§ DOCUMENT EXTRACT:
Kyowa Hakko Kirin has provided the Company with top-line results of the amended Phase 3 ATTENTION clinical trial evaluating the combination of tivantinib (ARQ 197) and erlotinib in patients with advanced or metastatic non-squamous non-small cell lung cancer (NSCLC) with wild-type EGFR (epidermal growth factor receptor) in Asia (Japan, Korea and Taiwan).
III期临床ATTENTION评估联合tivantinib和厄洛替尼在亚洲EGFR野生型晚期非鳞非小细胞癌患者中的疗效。

Enrollment in ATTENTION had been originally planned for 460 patients, and the trial’s statistical analysis plan was calibrated accordingly and remained unchanged. Recruitment of new patients was permanently suspended in October, 2012 based on a recommendation by the trial’s Safety Review Committee following an observed imbalance in interstitial lung disease (ILD) cases as a drug-related adverse event. Patients who received treatment in ATTENTION as of October, 2012 were allowed to continue thereafter in the trial after being re-consented, and including such patients, a total of 307 patients were included in the final analysis.
该实验原计划入组460名患者,但在2012年十月中止了入组计划,原因是安全评估委员会发现药物相关的间质性肺炎发生率不平衡。2012年十月以前开始治疗的患者在自愿的前提下被允许继续治疗,最终分析包括307名患者。

In the ITT population, overall survival (OS) favored the treatment arm of tivantinib plus erlotinib compared to the erlotinib only control arm, but it was not statistically significant (median OS of 12.9 months vs 11.2 months, hazard ratio = 0.89, p = 0.4). Progression free survival (PFS) and overall response rate (ORR) results also showed a numerical trend toward improvement favoring the treatment arm.
在愿意接受治疗的人群中,联合治疗组总生存期高于厄洛替尼单药组,但无统计显著差异(12.9个月对比11.2个月)。无进展生存期和总响应率也类似。

§ REQUIRED ACTION A:
Answer these questions from the trial summary:
(i) How many patients was enrollment in ATTENTION originally planned for?
(ii) In what month and year was recruitment of new patients permanently suspended?
(iii) What were the median OS figures for the tivantinib plus erlotinib arm and the erlotinib-only arm?
§ REQUIRED ACTION B:
Reproduce the trial summary from "In the ITT population, overall" to "the treatment arm.", switching "Progression free survival" to "Progression-free survival".
The data that follows is separate material and unrelated to the trial summary.

§ DATASET CONTENT:
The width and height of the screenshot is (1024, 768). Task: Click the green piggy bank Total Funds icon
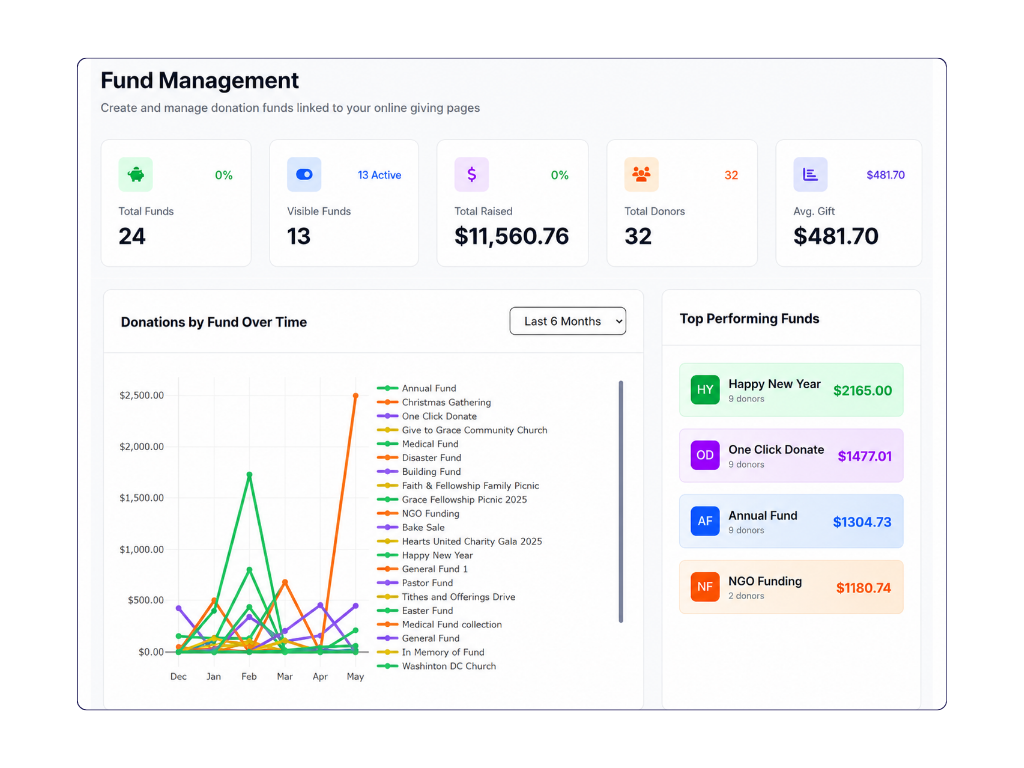coord(135,174)
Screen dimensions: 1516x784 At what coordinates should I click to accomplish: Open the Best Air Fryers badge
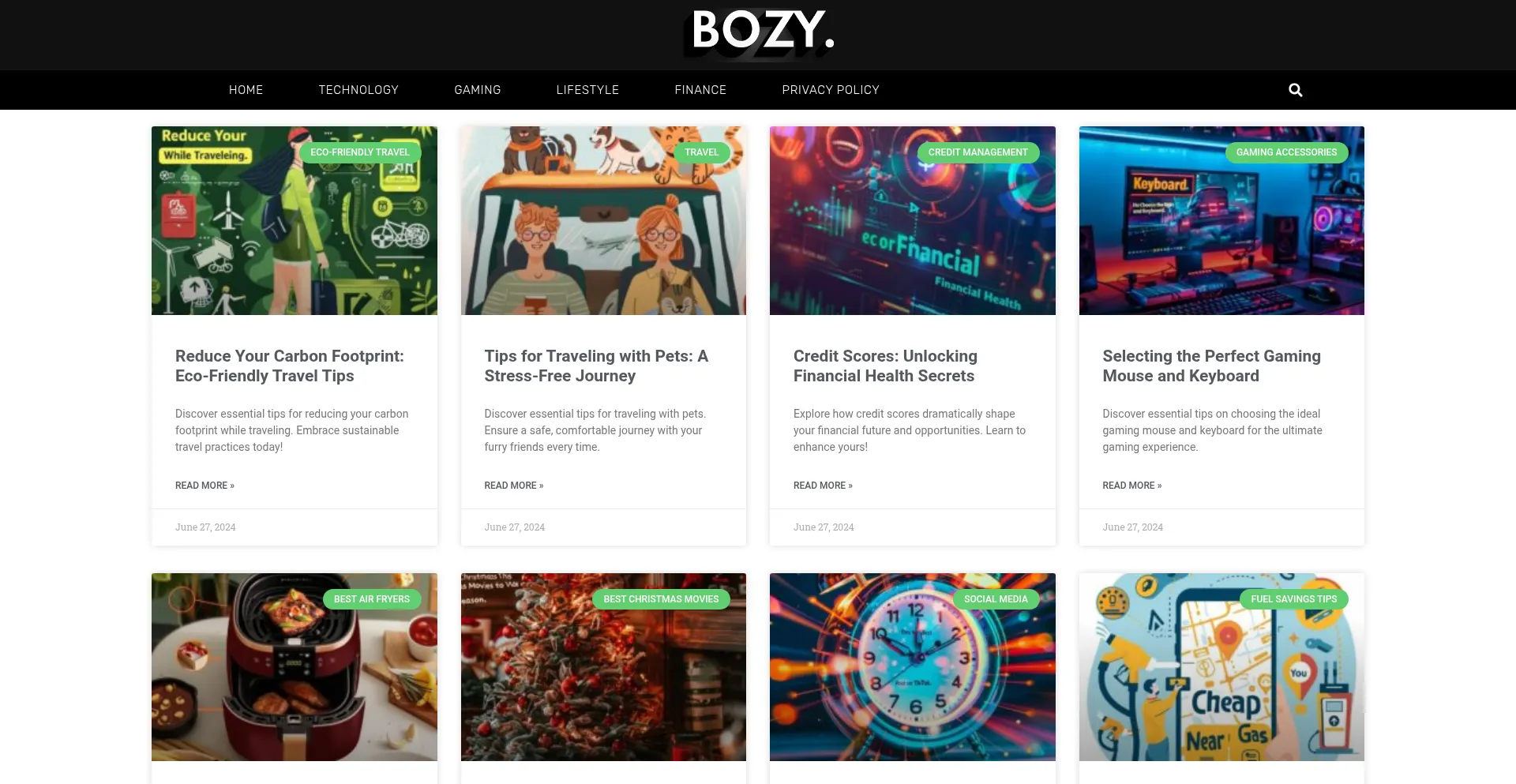point(372,599)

§ TASK SOLUTION A:
(i) 460 patients
(ii) October 2012
(iii) 12.9 months for tivantinib plus erlotinib and 11.2 months for erlotinib only

§ TASK SOLUTION B:
In the ITT population, overall survival (OS) favored the treatment arm of tivantinib plus erlotinib compared to the erlotinib only control arm, but it was not statistically significant (median OS of 12.9 months vs 11.2 months, hazard ratio = 0.89, p = 0.4). Progression-free survival (PFS) and overall response rate (ORR) results also showed a numerical trend toward improvement favoring the treatment arm.